We have our huge legacy files sitting in our hadoop cluster in compressed sequence file Format. The sequence files were created using hive ETL. Lets say I had table in hive created using the following DDL:
CREATE TABLE sequence_table(
col1 string,
col2 int)
stored as sequence file;
Here is the script used to load above sequence table:
set hive.exec.compress.output=true;
set io.seqfile.compression.type=BLOCK;
set mapred.output.compression.codec = org.apache.hadoop.io.compress.SnappyCodec;
insert into table sequence_table
select * from text_table;
Now we have exported the data inside sequence file location to S3 for archival. Now am trying to process those files using spark in AWS EMR. How can i read the sequence file in spark.
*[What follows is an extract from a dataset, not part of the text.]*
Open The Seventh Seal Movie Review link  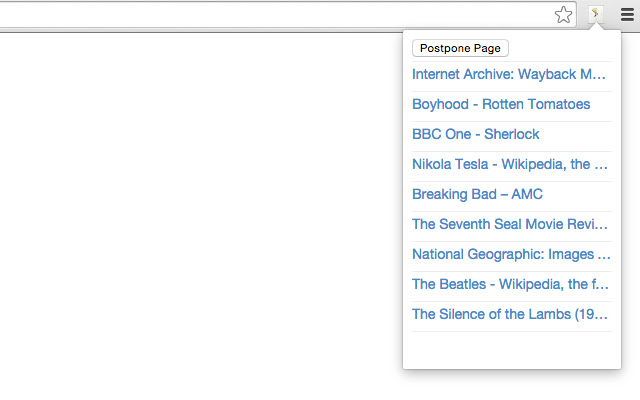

I have taken a look at the sample file which has header like below and got to know that sequence file is with <K,V>
as <BytesWritable,Text>
SEQ"org.apache.hadoop.io.BytesWritableorg.apache.hadoop.io.Text)
org.apache.hadoop.io.compress.SnappyCodec
Ì(KÇØ»Ô:˜t£¾äIrlÿÿÿÿÌ(KÇØ»Ô:˜t£¾äIrlŽ£E £ =£
I have tried this way:
val file = sc.sequenceFile(
"s3://viewershipforneo4j/viewership/event_date=2017-09-17/*",
classOf[BytesWritable],
classOf[Text])
file.take(10)
But it generates this error:
18/03/09 16:48:07 ERROR TaskSetManager: Task 0.0 in stage 0.0 (TID 0) had a not serializable result: org.apache.hadoop.io.BytesWritable
Serialization stack:
- object not serializable (class: org.apache.hadoop.io.BytesWritable, value: )
- field (class: scala.Tuple2, name: _1, type: class java.lang.Object)
- object (class scala.Tuple2, (,8255909859607837R188956557001505628000150562818115056280001505628181TimerRecord9558SRM-1528454-0PiYo Workout!FRFM1810000002017-09-17 01:29:29))
- element of array (index: 0)
- array (class [Lscala.Tuple2;, size 1); not retrying
18/03/09 16:48:07 WARN ExecutorAllocationManager: No stages are running, but numRunningTasks != 0
org.apache.spark.SparkException: Job aborted due to stage failure: Task 0.0 in stage 0.0 (TID 0) had a not serializable result: org.apache.hadoop.io.BytesWritable
I've then tried the following, but still no luck:
scala> val data = sc.newAPIHadoopFile("s3://viewershipforneo4j/viewership/event_date=2017-09-17/*",classOf[SequenceFileInputFormat],classOf[BytesWritable],classOf[Text],conf)
<console>:31: error: class SequenceFileInputFormat takes type parameters
val data = sc.newAPIHadoopFile("s3://viewershipforneo4j/viewership/event_date=2017-09-17/*",classOf[SequenceFileInputFormat],classOf[BytesWritable],classOf[Text],conf)
^
scala> val data = sc.newAPIHadoopFile("s3://viewershipforneo4j/viewership/event_date=2017-09-17/*",classOf[SequenceFileInputFormat<BytesWritable,Text>],classOf[BytesWritable],classOf[Text],conf)
<console>:1: error: identifier expected but ']' found.
val data = sc.newAPIHadoopFile("s3://viewershipforneo4j/viewership/event_date=2017-09-17/*",classOf[SequenceFileInputFormat<BytesWritable,Text>],classOf[BytesWritable],classOf[Text],conf)